Reading passage
— START —

# KSL ad makes me chuckle



## guner (Sep 25, 2007)

Sorry that this is not a real joke, but this ad makes me laugh.... looks like one of those new Cover All situations waders

http://www.ksl.com/index.php?nid=218&ad ... =1&search=


----------



## Loke (Sep 7, 2007)

I'll bet you could wade in them. I didn't see anywhere that they claim you will stay dry.


----------



## guner (Sep 25, 2007)

Good call................. maybe they were the prototype NO stocking foot wader


----------



## Huge29 (Sep 17, 2007)

IT does say never worn before...


----------



## huntingbuddy (Sep 10, 2007)

:roll: Is there a face palm smiley. Some peoples kids!


----------



## mikevanwilder (Nov 11, 2008)

They are Carharts! They are pretty amazing. :mrgreen:


----------



## guner (Sep 25, 2007)

Maybe water proof from shin up :?: :shock:


----------



## huntingbuddy (Sep 10, 2007)

— END —

Jobs
1. In the forum thread about the KSL ad, what does Huge29 note that the listing says?
2. Please carry on with the forum thread about the KSL ad, picking up from its final line.

Raw data

— START —

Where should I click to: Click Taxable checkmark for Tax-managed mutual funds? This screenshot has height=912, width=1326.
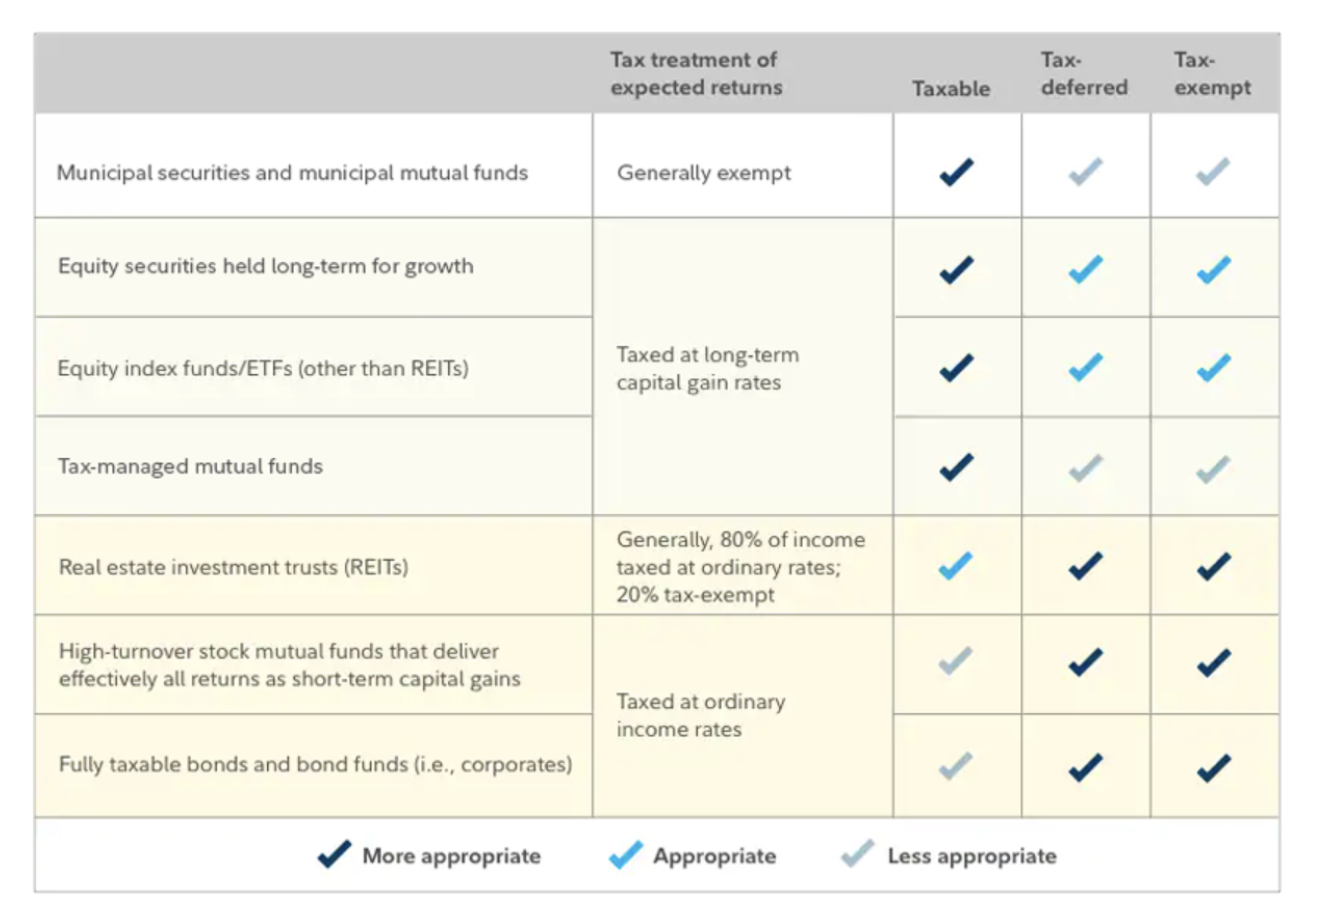956,467
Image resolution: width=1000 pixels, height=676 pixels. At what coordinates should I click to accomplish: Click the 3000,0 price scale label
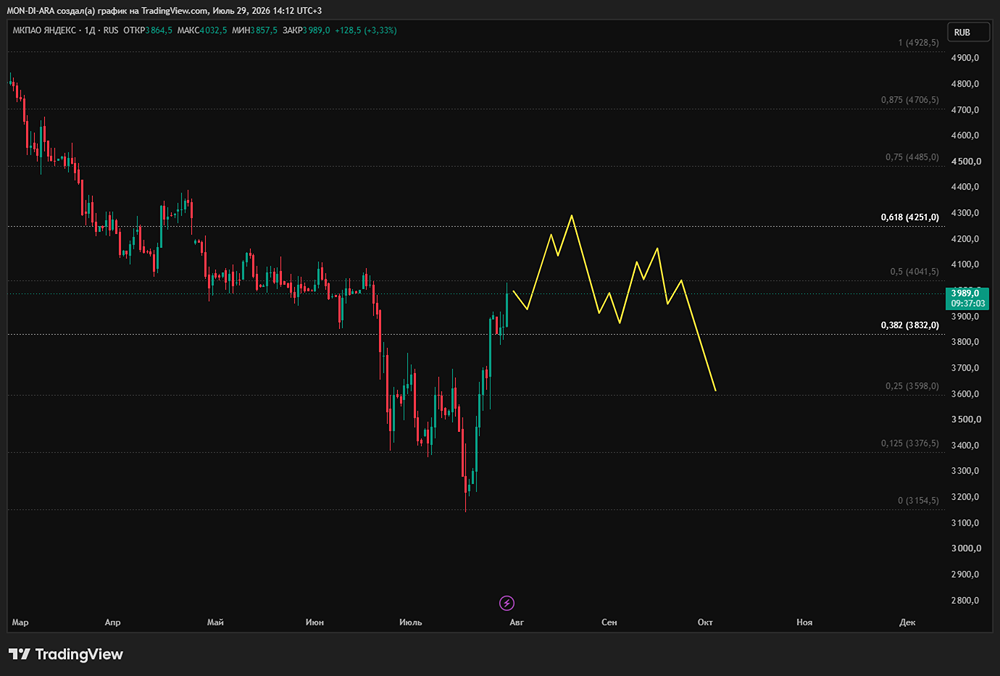pos(966,548)
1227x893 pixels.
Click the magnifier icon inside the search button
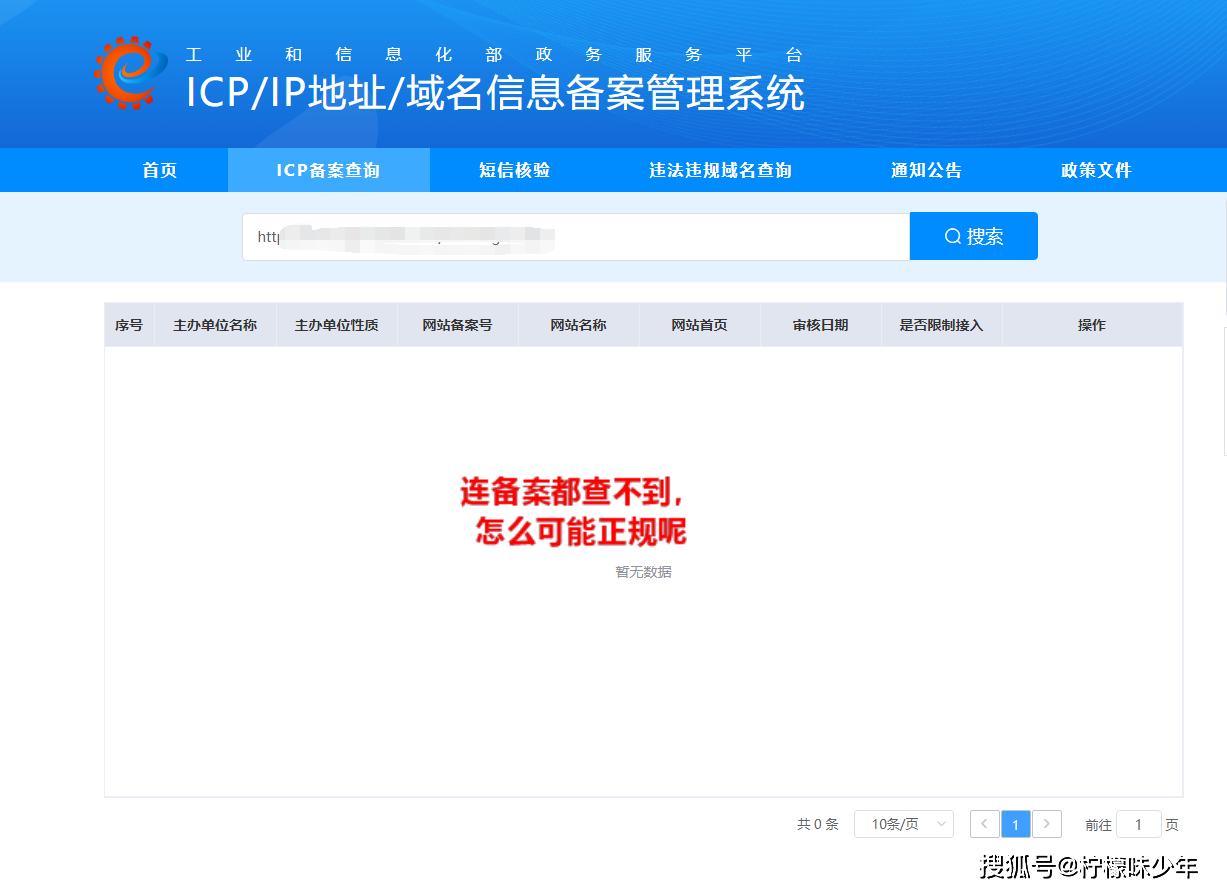(x=951, y=235)
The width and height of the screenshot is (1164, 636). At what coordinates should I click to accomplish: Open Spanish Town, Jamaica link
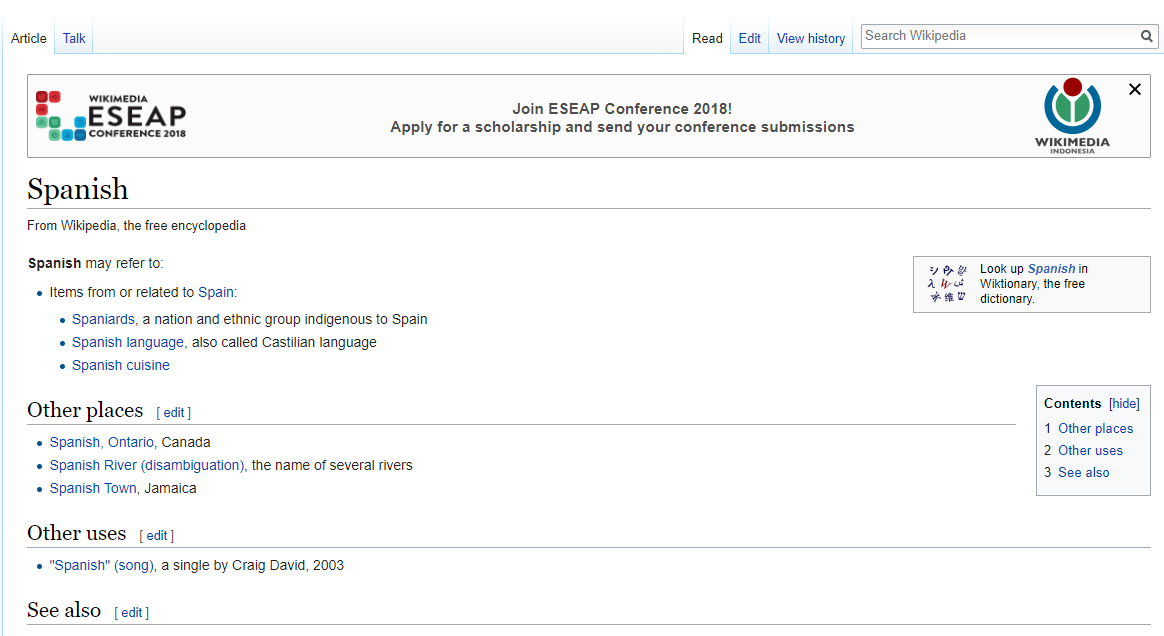click(93, 488)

— END —

Results of the exercise
1. It says the item has never been worn before.

2.
I sent them and email telling her they weren't waders that they were just plain ole' overalls. I got an email back from the lady and she said she didn't know what they were. Said she just saw something that looked like them so that's what she listed them as. I think she felt kinda stupid. In her email she put "rs" like 4 times I think that means "really stupid" I don't know though I am not very up to date on texting language.


----------



## guner (Sep 25, 2007)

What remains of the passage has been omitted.